Why This Question Is Hard

By some measures, the answer is clearly yes. Global poverty has declined. Life expectancy has increased. Child mortality has fallen. Access to information, communication, and basic services has expanded enormously. Technology has contributed meaningfully to all of these.

But the picture is more complicated than the aggregate statistics suggest. Automation displaces workers faster than new jobs are created in the affected communities. Attention economies degrade wellbeing while generating enormous profits. Medical advances are priced beyond the reach of most of the world's population. Climate technologies may serve the Global North while leaving the Global South to bear the consequences of warming. And the concentration of AI capability in a few companies and countries is creating new forms of dependence and inequality.

The distribution question is critical. A technology that dramatically improves life for 10% of the population while leaving 90% unaffected — or worse off — can show up as "progress" in the aggregate while making inequality worse. The book's persistent question — who benefits? — is not a critique of technology. It is a demand for precision about what "progress" means and for whom.

There is also the question of what we lose. Technologies that create convenience can destroy community. Platforms that connect people globally can fragment local relationships. Efficiency gains can eliminate the slack and serendipity that make life interesting. The trade-offs are real, and they are rarely acknowledged in the narratives that surround technological innovation.

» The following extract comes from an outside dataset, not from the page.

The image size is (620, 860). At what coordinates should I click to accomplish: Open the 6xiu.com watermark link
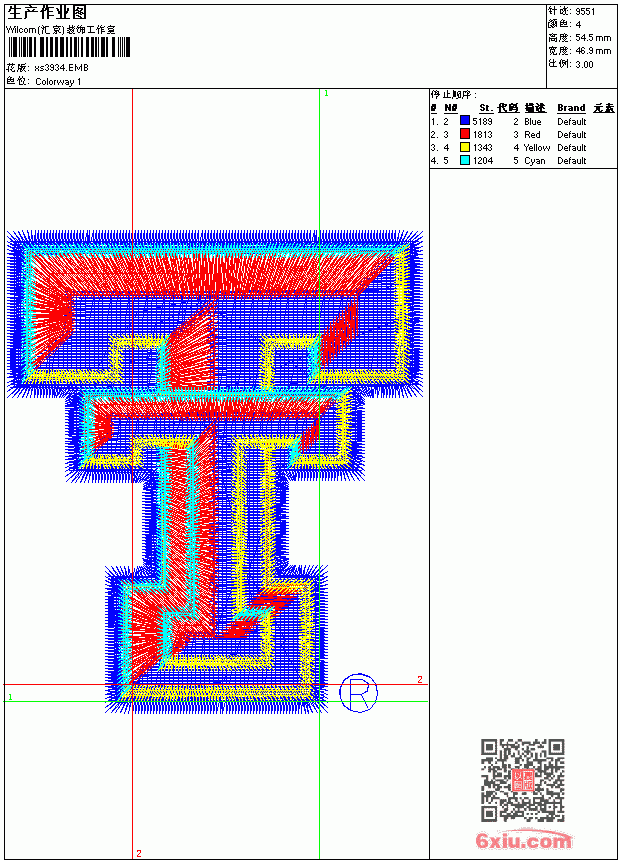pyautogui.click(x=523, y=840)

What the Book Brings to This

The Man in the White Suit is the book's most pointed treatment of this question. Sidney Stratton's invention — an indestructible, self-cleaning fabric — would be unambiguously good for consumers. But it would also destroy the textile industry, eliminate jobs, and threaten the economic foundation of entire communities. The film's lesson is that innovation does not happen in a vacuum — it happens in a social, economic, and political context that determines who benefits and who suffers.

Elysium takes the question to its extreme: a world where transformative technology exists but is hoarded by the privileged, leaving the majority in conditions that would be inexcusable if the technology were distributed equitably. The book uses this not as a prediction but as a mirror — a way of asking whether the patterns we see today are heading in that direction.

Could We? Should We? reframes the progress question. The issue is not whether we can develop powerful technologies — we clearly can. The issue is whether we are developing them in ways that actually improve the lives of most people, and whether "progress" is being defined by the people who experience its consequences rather than by the people who profit from it.

Power, Privilege, and Access provides the analytical framework: who builds, who benefits, who bears the costs, who decides. The Human Dimension provides the evaluative criterion: the question is not whether the technology is impressive, but whether people's lives are genuinely better.